▶ _What you are asked to do_
Go to the line below containing "Instruction: Click the 'Sin" and print exactly from there through the line containing "The height and width of the screenshot is (483, 1129).", both included. Print nothing else.

Dataset records
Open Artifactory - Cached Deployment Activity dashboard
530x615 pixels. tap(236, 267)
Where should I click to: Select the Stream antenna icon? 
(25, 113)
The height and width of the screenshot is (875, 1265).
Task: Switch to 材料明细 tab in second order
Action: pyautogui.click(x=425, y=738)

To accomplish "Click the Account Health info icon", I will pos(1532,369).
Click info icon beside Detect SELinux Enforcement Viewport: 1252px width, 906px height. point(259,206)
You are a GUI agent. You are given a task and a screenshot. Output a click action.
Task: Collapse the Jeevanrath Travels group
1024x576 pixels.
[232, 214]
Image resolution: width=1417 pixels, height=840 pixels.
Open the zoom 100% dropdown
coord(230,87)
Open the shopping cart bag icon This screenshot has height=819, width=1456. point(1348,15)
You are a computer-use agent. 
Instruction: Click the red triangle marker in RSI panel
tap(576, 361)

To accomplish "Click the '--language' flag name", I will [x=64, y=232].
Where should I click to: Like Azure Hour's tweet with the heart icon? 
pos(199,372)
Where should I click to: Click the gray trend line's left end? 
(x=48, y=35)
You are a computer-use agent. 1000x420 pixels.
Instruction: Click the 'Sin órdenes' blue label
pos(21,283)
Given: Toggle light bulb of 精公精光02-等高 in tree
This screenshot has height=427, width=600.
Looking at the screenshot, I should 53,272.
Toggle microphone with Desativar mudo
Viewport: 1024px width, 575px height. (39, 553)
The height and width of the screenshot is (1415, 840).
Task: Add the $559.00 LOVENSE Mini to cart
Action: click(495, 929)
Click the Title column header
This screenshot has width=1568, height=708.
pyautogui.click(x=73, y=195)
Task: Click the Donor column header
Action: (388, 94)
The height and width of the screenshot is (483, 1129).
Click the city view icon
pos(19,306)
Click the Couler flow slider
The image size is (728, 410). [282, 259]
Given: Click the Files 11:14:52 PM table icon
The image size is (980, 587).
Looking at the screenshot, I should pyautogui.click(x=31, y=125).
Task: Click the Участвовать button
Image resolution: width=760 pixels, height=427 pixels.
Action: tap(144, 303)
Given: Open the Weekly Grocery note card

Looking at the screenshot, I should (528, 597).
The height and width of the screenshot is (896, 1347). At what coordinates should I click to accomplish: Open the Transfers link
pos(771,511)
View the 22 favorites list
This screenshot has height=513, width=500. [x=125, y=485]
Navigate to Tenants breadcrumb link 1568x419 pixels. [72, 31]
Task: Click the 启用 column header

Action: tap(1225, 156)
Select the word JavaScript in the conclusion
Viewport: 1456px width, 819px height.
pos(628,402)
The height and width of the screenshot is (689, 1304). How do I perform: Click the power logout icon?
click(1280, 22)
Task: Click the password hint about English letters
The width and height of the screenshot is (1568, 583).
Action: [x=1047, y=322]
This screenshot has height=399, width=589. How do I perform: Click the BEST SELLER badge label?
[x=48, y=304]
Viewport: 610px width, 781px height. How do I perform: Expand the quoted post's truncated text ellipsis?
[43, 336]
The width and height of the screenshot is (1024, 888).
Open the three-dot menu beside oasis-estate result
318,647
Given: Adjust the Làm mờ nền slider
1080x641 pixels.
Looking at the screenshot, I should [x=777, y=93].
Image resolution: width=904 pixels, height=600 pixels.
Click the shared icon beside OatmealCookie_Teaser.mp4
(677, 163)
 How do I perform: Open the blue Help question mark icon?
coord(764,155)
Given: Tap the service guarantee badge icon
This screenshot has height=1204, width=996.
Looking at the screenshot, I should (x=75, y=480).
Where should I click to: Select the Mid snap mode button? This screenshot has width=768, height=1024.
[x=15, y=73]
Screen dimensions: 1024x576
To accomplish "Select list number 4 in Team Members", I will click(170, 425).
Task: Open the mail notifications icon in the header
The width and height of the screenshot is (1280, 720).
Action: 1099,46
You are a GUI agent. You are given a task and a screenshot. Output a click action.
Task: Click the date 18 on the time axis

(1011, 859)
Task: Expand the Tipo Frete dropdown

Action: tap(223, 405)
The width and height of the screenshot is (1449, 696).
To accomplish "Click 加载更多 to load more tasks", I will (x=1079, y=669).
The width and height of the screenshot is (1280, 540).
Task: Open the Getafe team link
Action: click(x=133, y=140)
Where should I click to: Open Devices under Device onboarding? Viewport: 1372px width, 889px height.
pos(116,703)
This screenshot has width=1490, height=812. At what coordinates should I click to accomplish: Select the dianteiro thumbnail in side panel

▶ _Response to this exercise_
Instruction: Click the 'Sin órdenes' blue label
pos(21,283)
Given: Toggle light bulb of 精公精光02-等高 in tree
This screenshot has height=427, width=600.
Looking at the screenshot, I should 53,272.
Toggle microphone with Desativar mudo
Viewport: 1024px width, 575px height. (39, 553)
The height and width of the screenshot is (1415, 840).
Task: Add the $559.00 LOVENSE Mini to cart
Action: click(495, 929)
Click the Title column header
This screenshot has width=1568, height=708.
pyautogui.click(x=73, y=195)
Task: Click the Donor column header
Action: (388, 94)
The height and width of the screenshot is (483, 1129).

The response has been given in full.